Tāwera blinked. “I hadn’t considered this. You’re right. Rāwiri and Aroha would no longer live. What am I going to do? All these years, I’ve wanted revenge, but if there is no one left, I have no purpose.”

“Not true,” Nyree said. “You live for the moment and enjoy what life you can have now.”

“But how do I get home? I have no boat.”

“We have other methods of transportation. If other people can’t see you, you’ll be able to walk onto a ship and travel to South America. From there, you transfer and fly to New Zealand.”

His brows rose. “A flight?”

“Yes, men invented a machine that flies across the oceans. We have lots of ways to travel that are faster than walking.”

“How will I learn these things? Everything is different. Your clothes, your food, and the way you live. Since you fished me from the sea, many things have astonished me. In my time, we walked or paddled our wāka around the coast. We hunted or grew our food. It did not come in those things you call packets.”

Nyree scowled. “You’ll also need money. I’d give you some, but Ari stole most of what I’d saved.”

“What is money?”

“The same as the coins you mentioned that the sailors gave your brother.
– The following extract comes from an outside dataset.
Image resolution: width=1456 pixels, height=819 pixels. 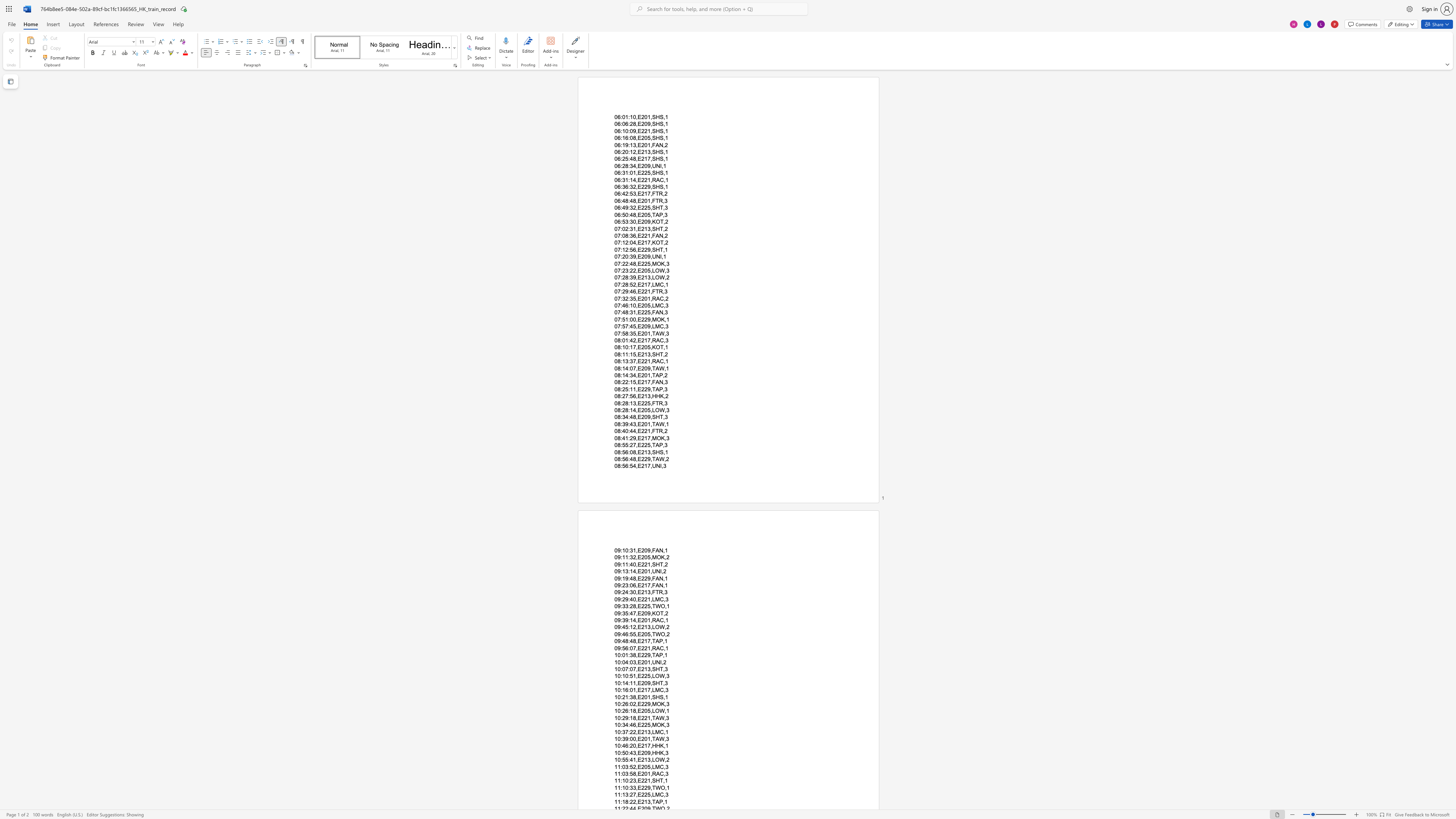 What do you see at coordinates (637, 647) in the screenshot?
I see `the subset text "E221,RAC" within the text "09:56:07,E221,RAC,1"` at bounding box center [637, 647].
When we want something—maybe food or clothing or to travel on a ship or airplane, we must pay money for the goods.”

“It is like trading our surplus goods for something else from another tribe?”

“Yes, that’s correct,” Nyree said. “I understand how disorientating my world must seem to you, but you’ll find some things are the same.

We use machines and computers to do tasks that once might have taken days or months to complete, which means we have more leisure time to do things we enjoy.

I go walking or take photos.” Nyree patted Tāwera’s forearm and lifted her fingers from his skin as quickly as she’d placed them there.

Tāwera sucked in an audible breath while Nyree fought the need to wrap her arms around him to experience the sensation again.

She’d tingled, and it had been like a sharp slap—the foreign rush in her blood and the physical surge of desire.

When she risked a glance at him, he seemed equally shocked.

She backed up and forced herself to calm.